- **Brief**:
Could you reproduce, exactly as written, every line from the one containing "Given: Click the 메이플스토리M game link" through the last line of the records, and nothing else?

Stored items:
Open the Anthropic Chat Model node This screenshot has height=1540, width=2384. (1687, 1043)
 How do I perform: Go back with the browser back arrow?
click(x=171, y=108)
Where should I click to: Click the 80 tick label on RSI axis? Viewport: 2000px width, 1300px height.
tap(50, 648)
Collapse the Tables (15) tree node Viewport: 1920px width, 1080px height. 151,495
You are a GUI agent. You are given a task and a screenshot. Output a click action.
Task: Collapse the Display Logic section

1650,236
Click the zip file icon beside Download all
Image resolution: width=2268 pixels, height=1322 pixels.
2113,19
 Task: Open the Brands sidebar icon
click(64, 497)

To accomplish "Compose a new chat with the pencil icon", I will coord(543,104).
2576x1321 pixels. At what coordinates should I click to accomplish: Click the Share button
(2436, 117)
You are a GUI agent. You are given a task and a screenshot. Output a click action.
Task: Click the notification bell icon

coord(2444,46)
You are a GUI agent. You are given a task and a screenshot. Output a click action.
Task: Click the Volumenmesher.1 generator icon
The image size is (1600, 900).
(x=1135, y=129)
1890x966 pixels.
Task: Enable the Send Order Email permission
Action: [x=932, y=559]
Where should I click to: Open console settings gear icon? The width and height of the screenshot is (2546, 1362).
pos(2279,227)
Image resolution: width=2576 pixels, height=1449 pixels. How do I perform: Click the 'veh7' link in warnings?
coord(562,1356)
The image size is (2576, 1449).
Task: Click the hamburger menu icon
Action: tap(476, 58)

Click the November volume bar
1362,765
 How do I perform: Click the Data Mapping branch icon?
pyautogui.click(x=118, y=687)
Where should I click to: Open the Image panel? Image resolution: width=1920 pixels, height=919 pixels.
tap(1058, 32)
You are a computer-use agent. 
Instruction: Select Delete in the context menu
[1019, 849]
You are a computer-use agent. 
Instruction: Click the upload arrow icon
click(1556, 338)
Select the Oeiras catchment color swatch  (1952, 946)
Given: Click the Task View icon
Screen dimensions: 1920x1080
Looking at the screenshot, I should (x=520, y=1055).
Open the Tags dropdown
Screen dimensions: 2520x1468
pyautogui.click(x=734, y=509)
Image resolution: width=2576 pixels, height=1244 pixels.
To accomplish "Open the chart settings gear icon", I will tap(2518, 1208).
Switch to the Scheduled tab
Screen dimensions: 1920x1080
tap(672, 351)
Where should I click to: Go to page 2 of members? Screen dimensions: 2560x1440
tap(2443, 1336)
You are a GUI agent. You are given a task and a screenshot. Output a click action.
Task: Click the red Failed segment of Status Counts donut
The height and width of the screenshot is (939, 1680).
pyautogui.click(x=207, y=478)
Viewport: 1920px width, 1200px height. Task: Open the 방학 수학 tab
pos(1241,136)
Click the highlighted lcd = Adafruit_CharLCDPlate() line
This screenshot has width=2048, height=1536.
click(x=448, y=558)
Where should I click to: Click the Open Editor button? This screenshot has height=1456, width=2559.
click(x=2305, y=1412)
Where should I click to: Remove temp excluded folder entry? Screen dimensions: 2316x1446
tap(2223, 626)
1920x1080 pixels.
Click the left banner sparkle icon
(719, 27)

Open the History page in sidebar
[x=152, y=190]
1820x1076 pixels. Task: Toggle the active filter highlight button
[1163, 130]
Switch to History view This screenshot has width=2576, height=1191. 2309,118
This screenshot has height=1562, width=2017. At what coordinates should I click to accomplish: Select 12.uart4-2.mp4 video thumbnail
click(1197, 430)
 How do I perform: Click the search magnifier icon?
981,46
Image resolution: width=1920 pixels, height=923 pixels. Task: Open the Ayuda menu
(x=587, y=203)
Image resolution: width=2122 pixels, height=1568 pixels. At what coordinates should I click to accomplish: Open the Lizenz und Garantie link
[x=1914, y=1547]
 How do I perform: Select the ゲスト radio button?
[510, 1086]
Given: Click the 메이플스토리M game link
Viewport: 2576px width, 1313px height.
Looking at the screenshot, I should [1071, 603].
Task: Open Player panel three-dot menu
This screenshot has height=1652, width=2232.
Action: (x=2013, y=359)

- **Solution**:
Given: Click the 메이플스토리M game link
Viewport: 2576px width, 1313px height.
Looking at the screenshot, I should [1071, 603].
Task: Open Player panel three-dot menu
This screenshot has height=1652, width=2232.
Action: (x=2013, y=359)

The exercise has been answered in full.